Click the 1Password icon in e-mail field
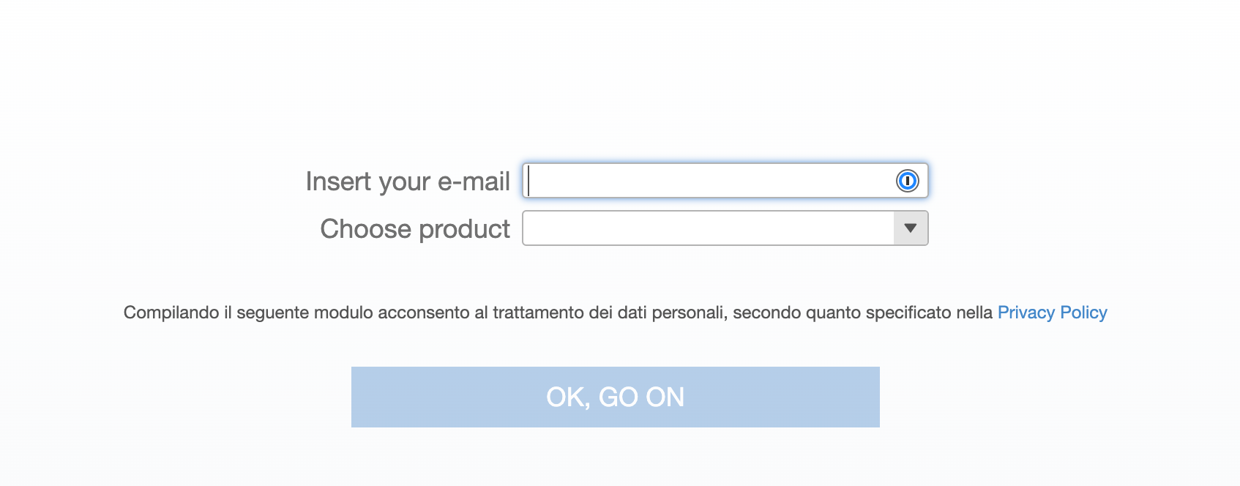This screenshot has height=486, width=1240. click(x=907, y=181)
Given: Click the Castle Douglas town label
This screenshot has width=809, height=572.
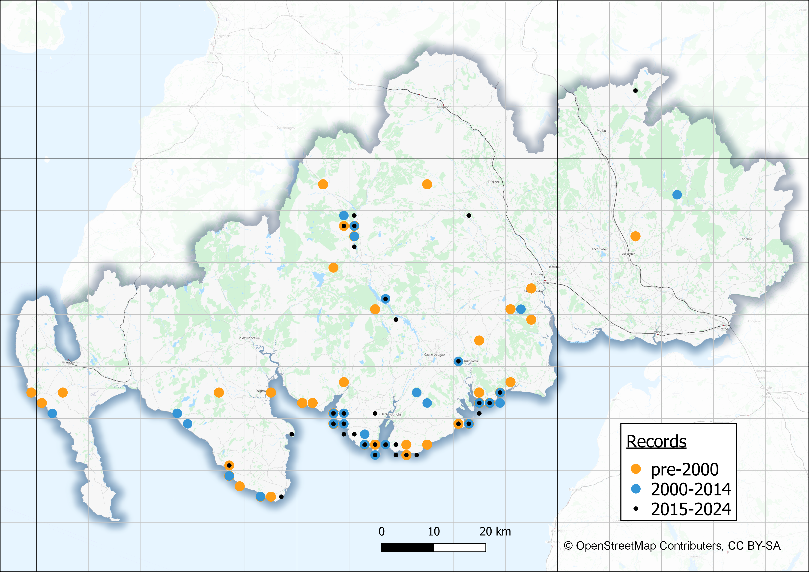Looking at the screenshot, I should [434, 355].
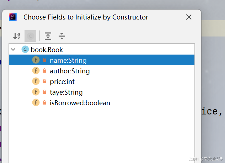Viewport: 225px width, 163px height.
Task: Click the sort alphabetically icon
Action: pos(17,36)
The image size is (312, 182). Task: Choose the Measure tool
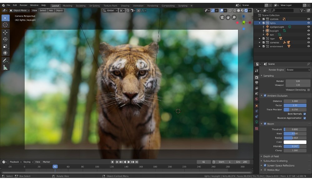coord(5,67)
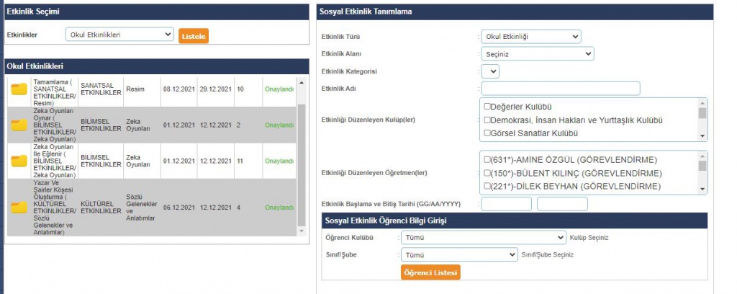Click the Listele button
The width and height of the screenshot is (737, 294).
pos(194,36)
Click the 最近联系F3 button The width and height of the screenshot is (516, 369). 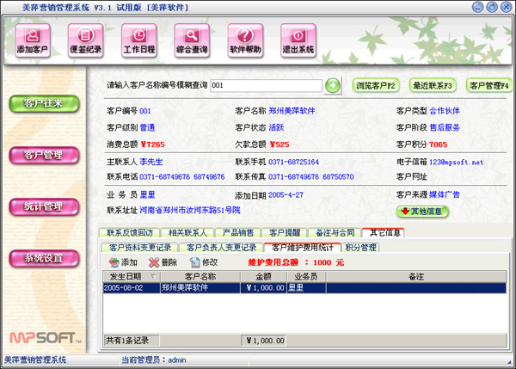433,85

____

Written instruction:
Copy the items again word for word, from the first line through the line containing "Action: pos(17,36)", including both of those lines, and leave out the pictures.

Output of the exercise:
Click the 1Password icon in e-mail field
This screenshot has height=486, width=1240. click(x=907, y=181)
Given: Click the Castle Douglas town label
This screenshot has width=809, height=572.
Looking at the screenshot, I should [434, 355].
Viewport: 225px width, 163px height.
Task: Click the sort alphabetically icon
Action: pos(17,36)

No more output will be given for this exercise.